Adam regularly lectures on human rights and public law to a range of audiences, including the Government Legal Services annual human rights training (for the last three years), the Justice Human Rights conference and to a number of solicitors and non governmental organisations.
Adam has extensive experience in this area, having acted in three major public inquiries in the past four years:
• Baha Mousa Inquiry into the use of ‘stress’ and ‘conditioning’ techniques on detainees by the British military in Iraq
• Al-Sweady Inquiry into allegations of mistreatment and unlawful killing by the British military in Iraq (ongoing)

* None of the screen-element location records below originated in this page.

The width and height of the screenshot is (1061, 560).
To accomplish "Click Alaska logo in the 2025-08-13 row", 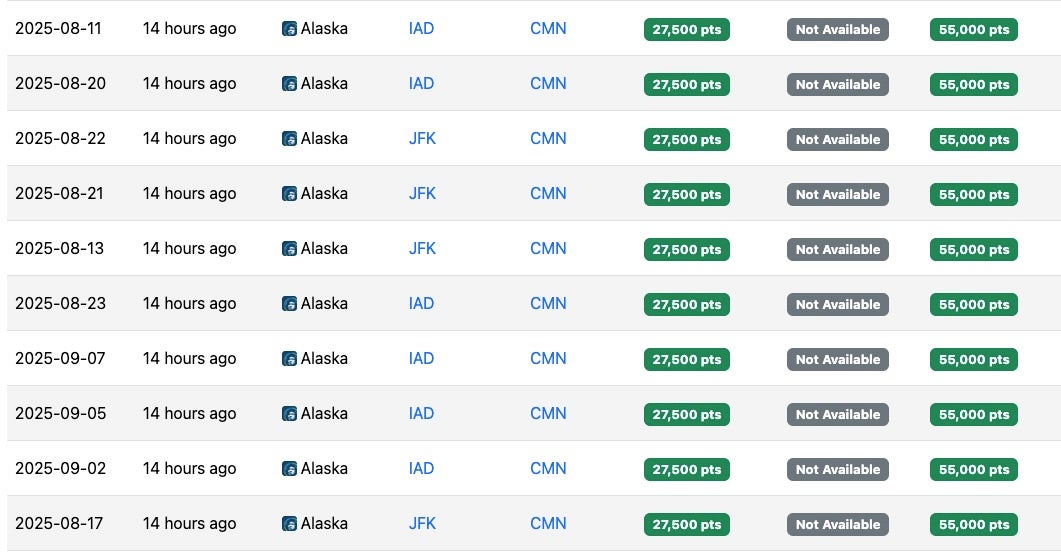I will 289,249.
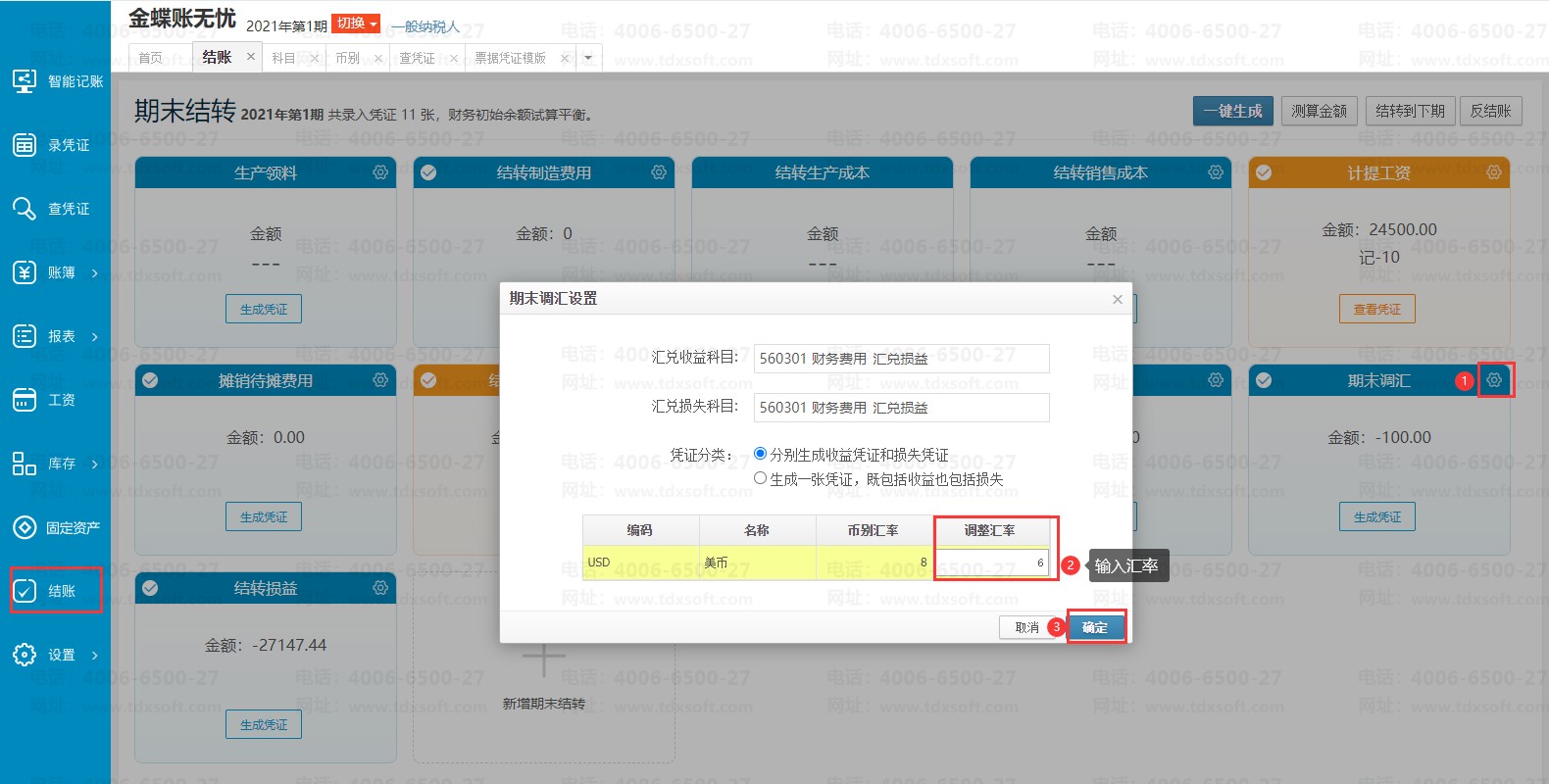This screenshot has width=1549, height=784.
Task: Expand the 账簿 sidebar submenu
Action: (x=94, y=272)
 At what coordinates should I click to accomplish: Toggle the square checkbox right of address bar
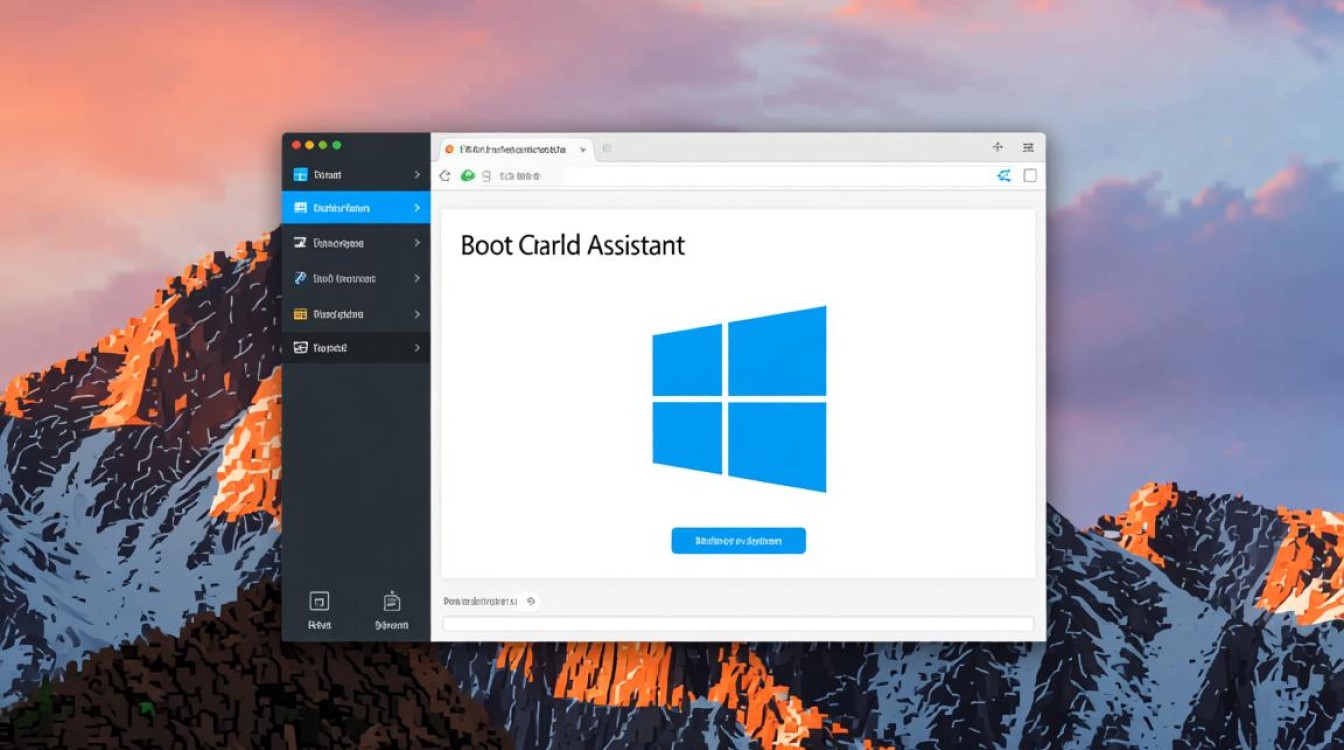(1030, 176)
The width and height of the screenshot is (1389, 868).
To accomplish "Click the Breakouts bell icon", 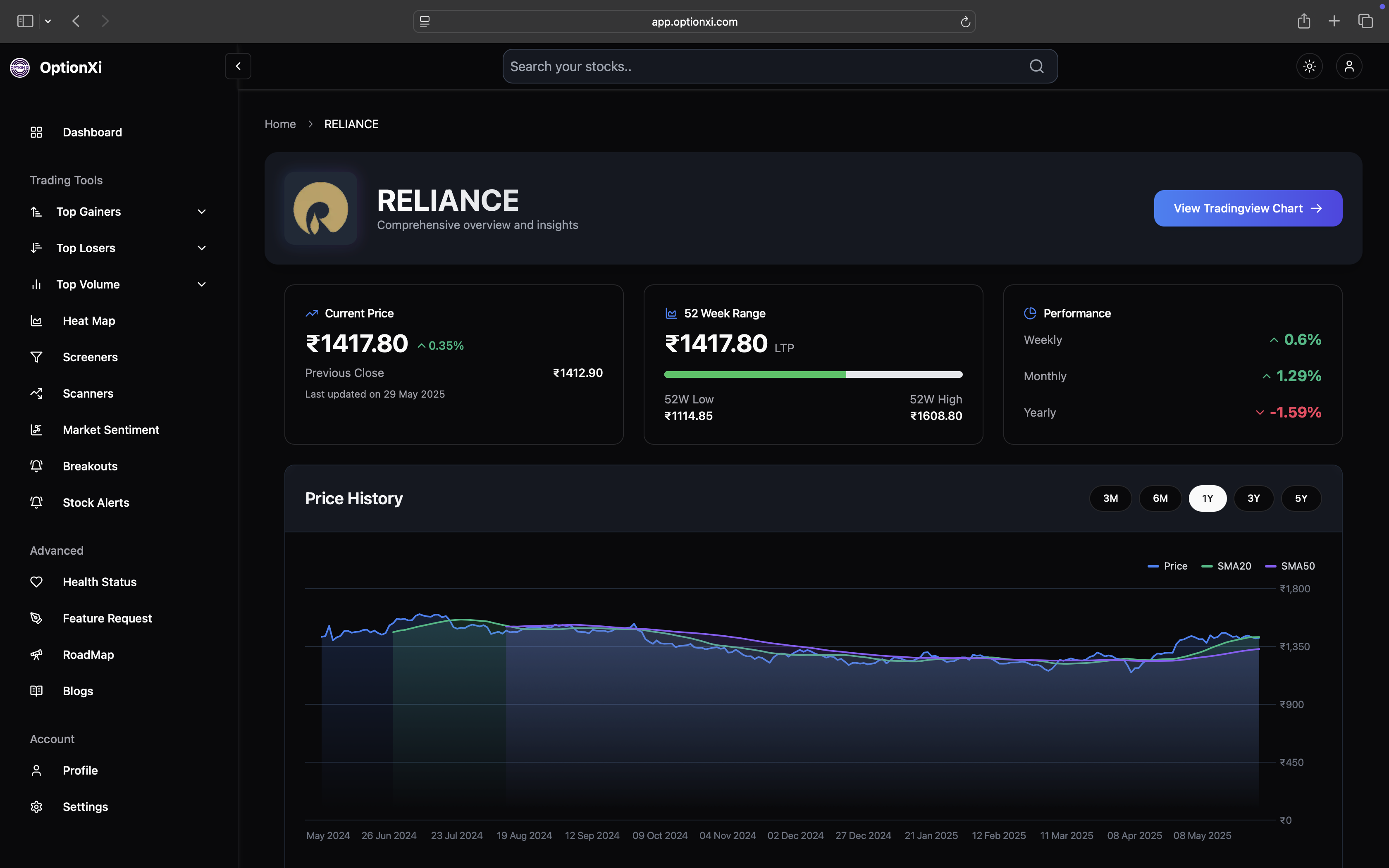I will click(x=36, y=466).
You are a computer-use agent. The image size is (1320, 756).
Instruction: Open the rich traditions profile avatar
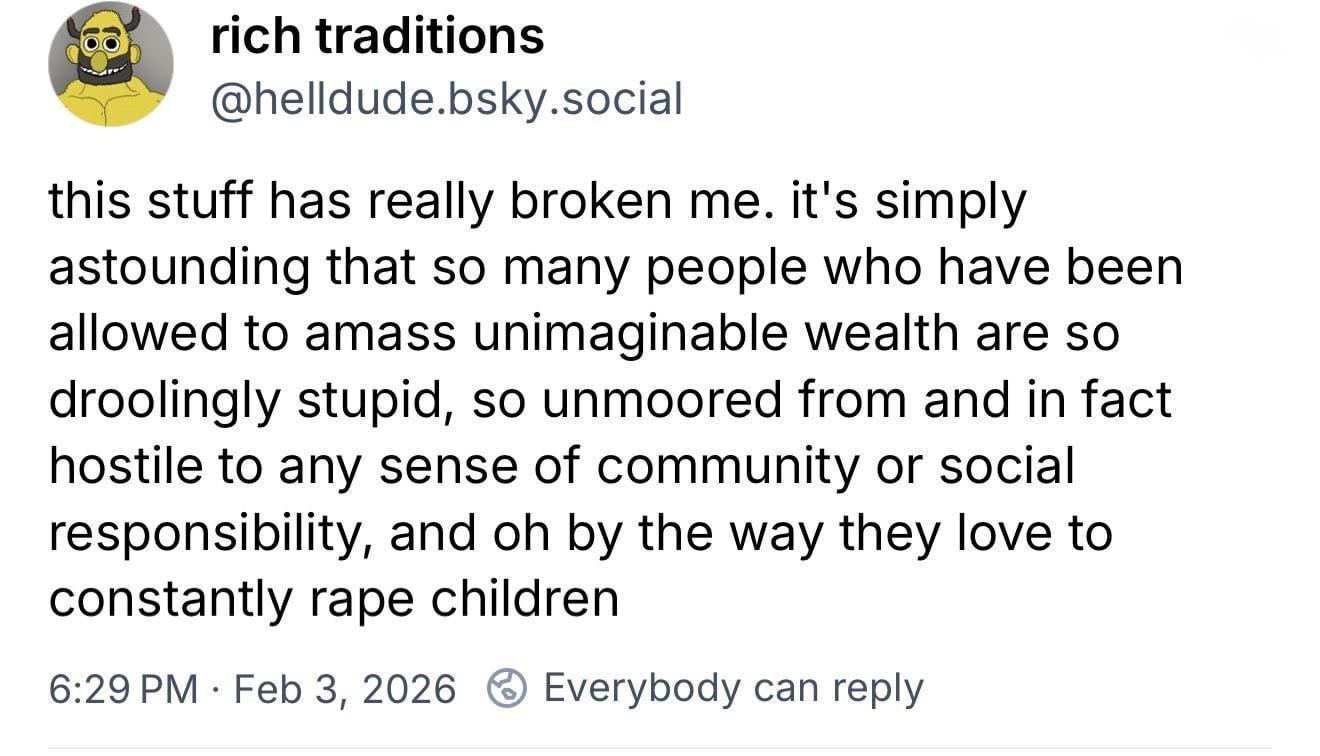coord(111,65)
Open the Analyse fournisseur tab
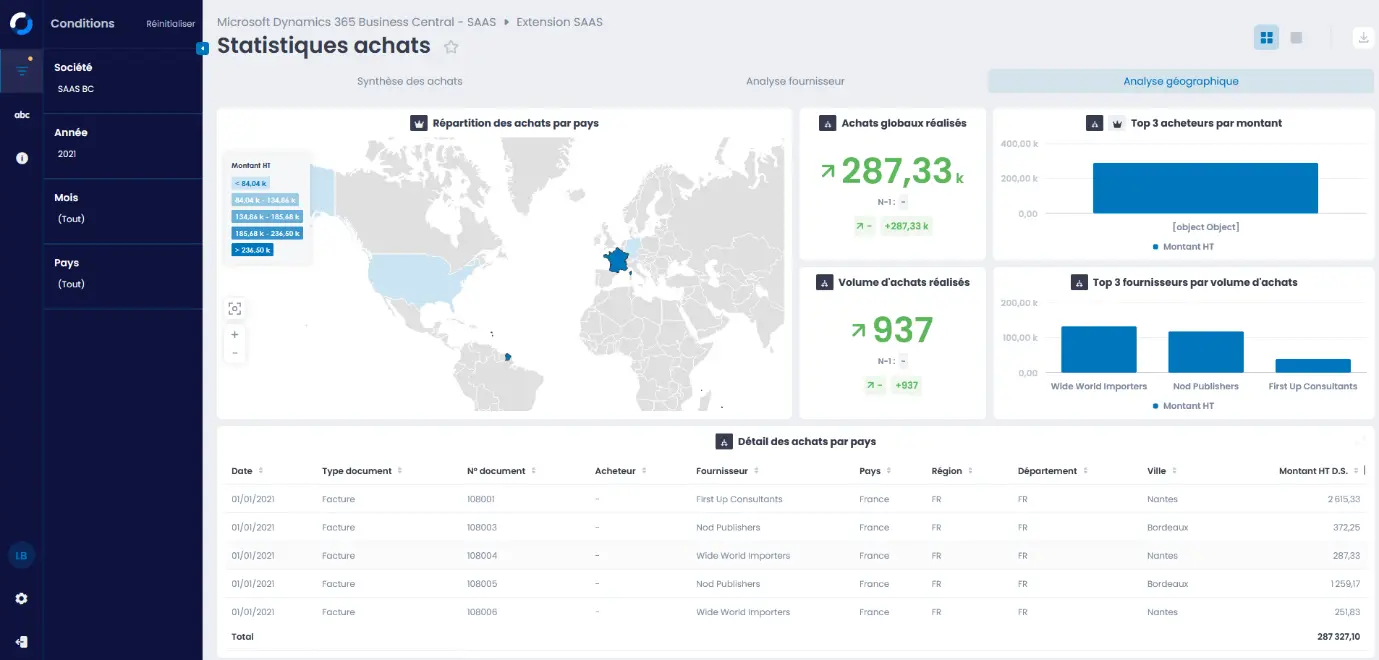Viewport: 1379px width, 660px height. [x=795, y=81]
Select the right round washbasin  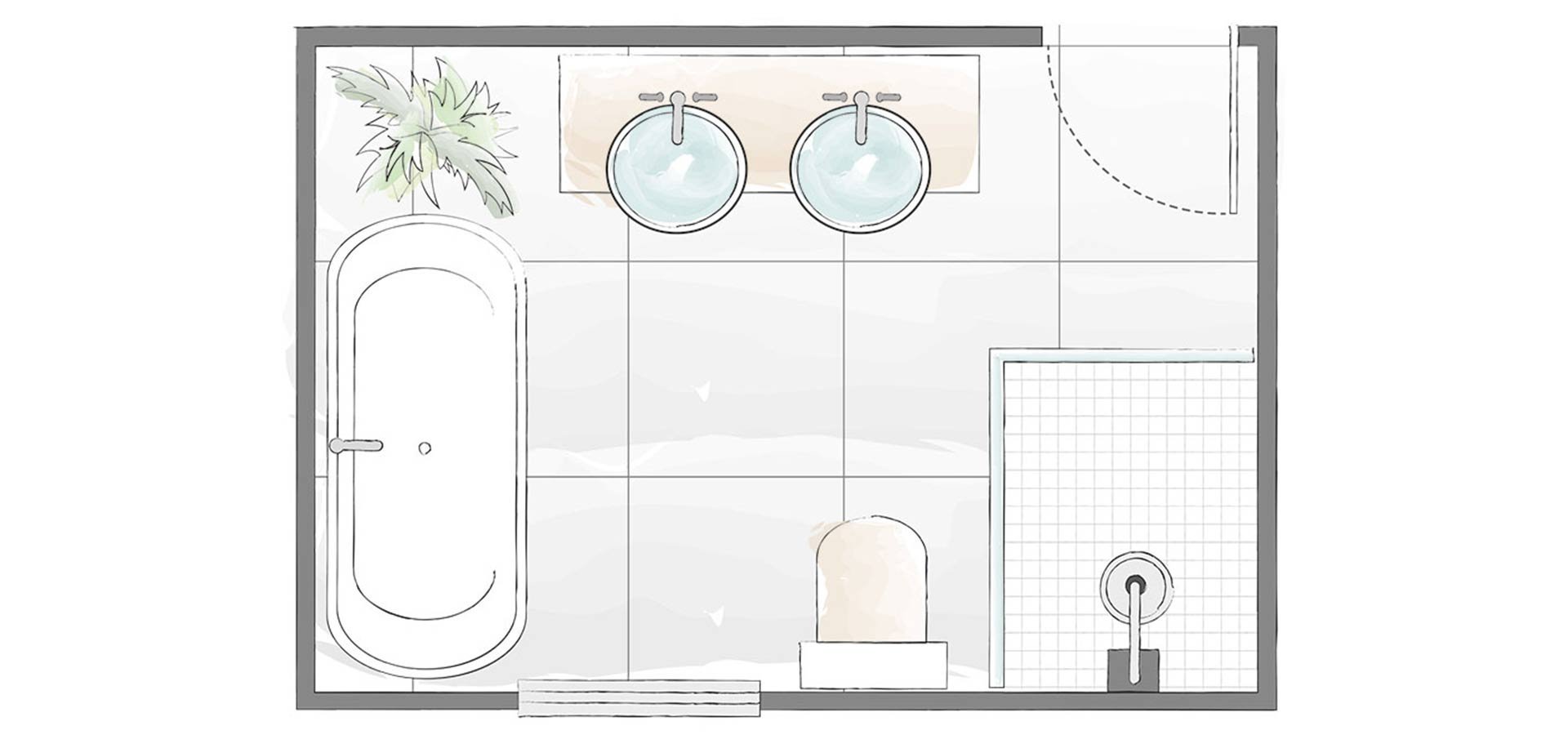point(860,168)
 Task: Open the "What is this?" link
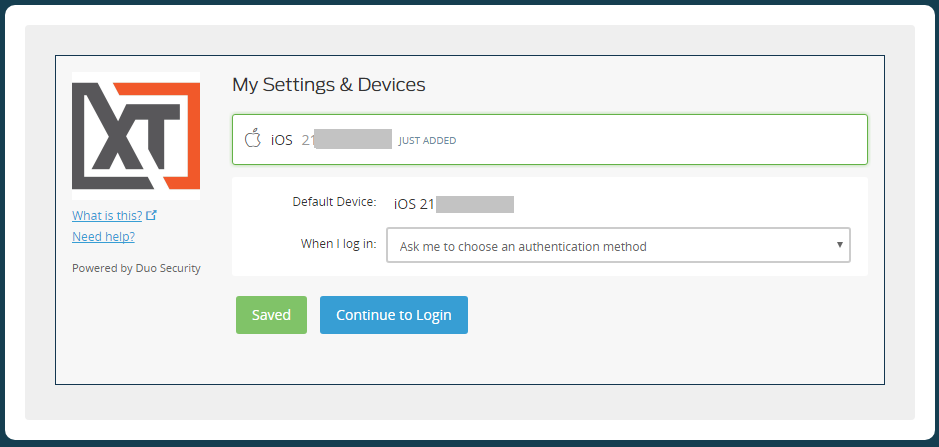point(108,215)
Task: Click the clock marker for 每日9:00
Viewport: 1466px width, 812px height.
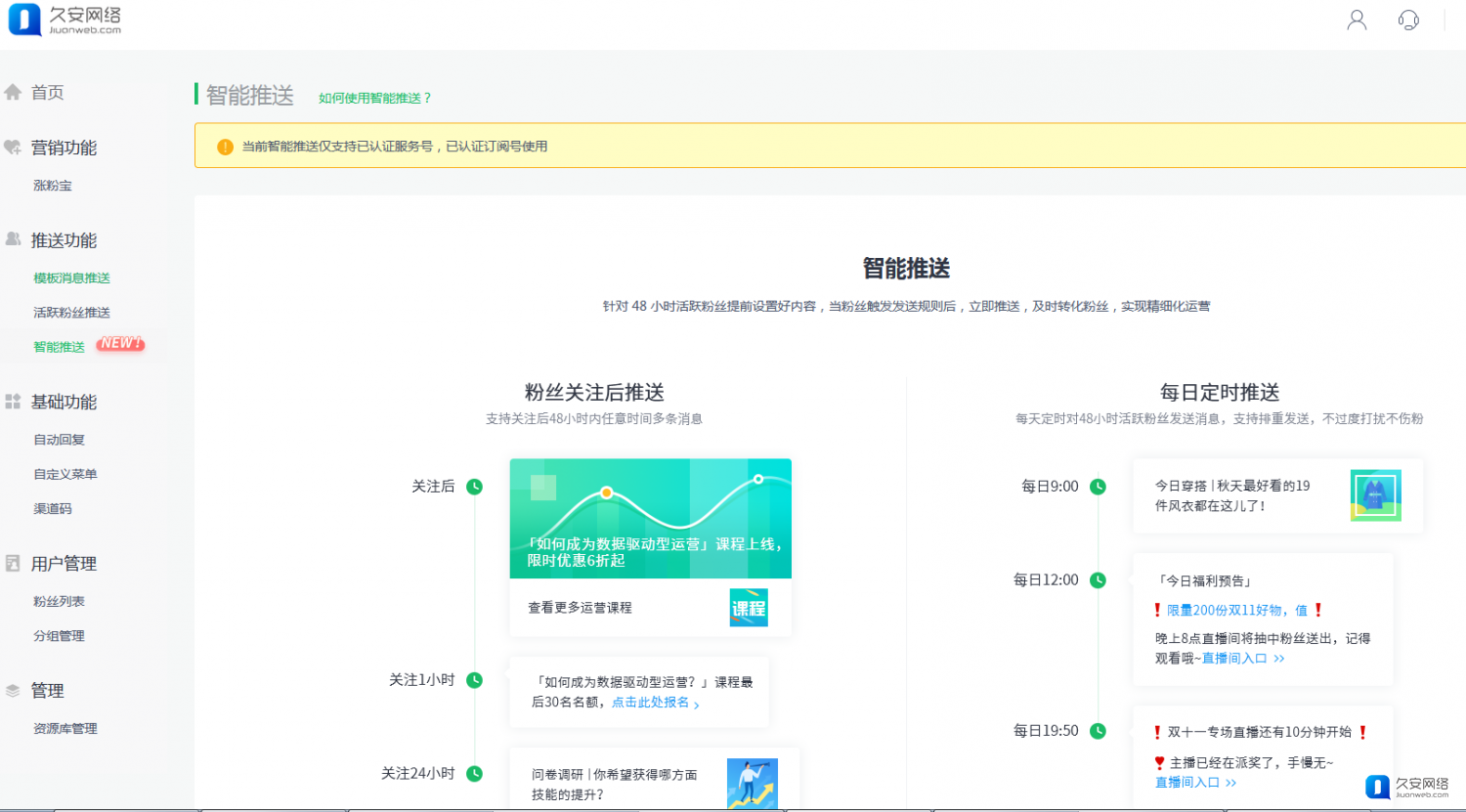Action: (x=1098, y=487)
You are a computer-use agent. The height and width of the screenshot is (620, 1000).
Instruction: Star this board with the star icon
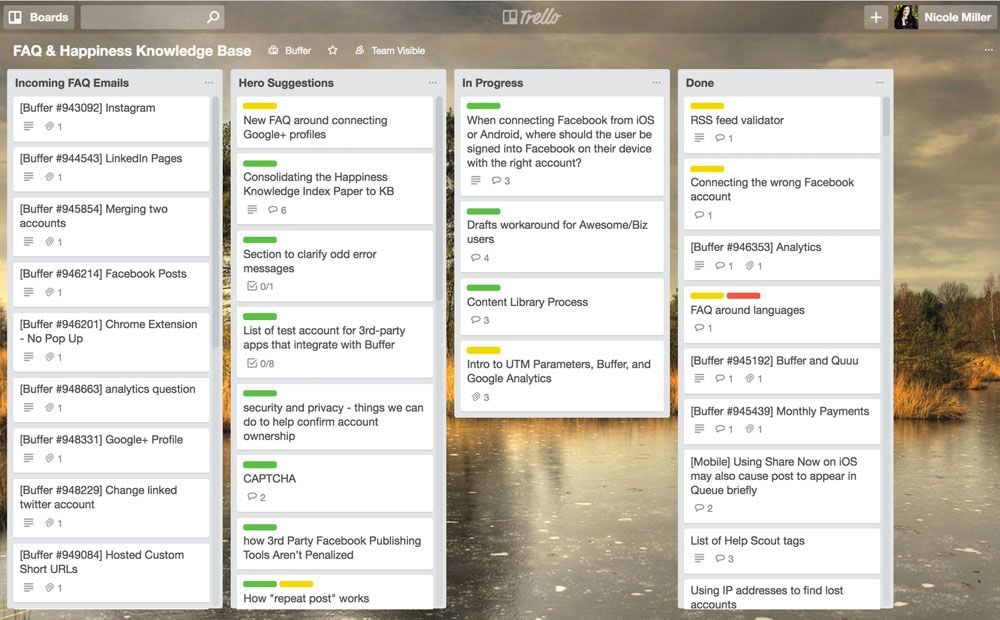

• Mid Staffordshire NHS Trust Inquiry: acted for the Department of Health in this major investigation into systemic failings in the NHS.
He also gave evidence to the Leveson Inquiry on the Standard of Reporting of Human Rights Law.
Healthcare law and inquests
Adam is recommended as a 'leading junior' by The Legal 500 in clinical negligence and healthcare law. He acted for the Department of Health (led by Gerard Clarke and James Eadie QC) in the Mid Staffordshire NHS Foundation Trust Public Inquiry.
He regularly acts for claimants and defendants in high-value clinical negligence claims and on behalf of families and doctors at coroner’s inquests. Recent inquests include:
• Death of Robert Beal (death in prison by MDMA overdose);
• Death of Leonard Fitzer (death by head injury in hospital following fall);
• Death of William Atkinson (suicide in prison);
• Death of Jonathan Scott (death by cardiac arrest following admission to hospital).
General civil law
Adam is regularly instructed in a wide range of civil matters including commercial disputes and high-value personal injury claims. He is currently acting in a number of personal injury claims involving assaults on prisoners, including Belfield v MoJ (assault on high-profile murderer), Sahebzadeh v MoJ (stabbing of prisoner at Muslim prayer service) and Walters v MoJ (stabbing of prisoner whilst in shower).
Employment law and discrimination
Adam acts for both Claimants and Respondents in employment tribunals. He is currently acting for a professor in a dispute against a major university.
Adam is ranked in Chambers and Partners 2014 in the field of Civil Liberties and Human Rights and in the latest edition of Legal 500 for Clinical Negligence and Healthcare.
Bar Vocational Course (Very Competent),
BPP Inner Temple Major Scholarship
CPE Diploma in Law (Commendation), City University
Inner Temple Exhibition Scholarship
MA International Relations, Columbia University
MA (Oxon) Politics, Philosophy and Economics (First Class Hons.), St Anne College, Oxford University
Adam writes regularly on all aspects of human rights and public law on guardian.co.uk (read his articles here), the UK Human Rights Blog (articles here) and Legal Week (articles here)
Significant cases include the following
Mid Staffordshire NHS Foundation Trust Public Inquiry
Inquest into the death of an 80 year old after an accidental overdose was administered.
Public Inquiry into the circumstances of the death of Baha Mousa
Al-Sweady Public Inquiry
Birch v University College London Hospital NHS Foundation Trust  EWHC 2237 (QB), consent, and the failure to advise of the relative merits of two alternative procedures.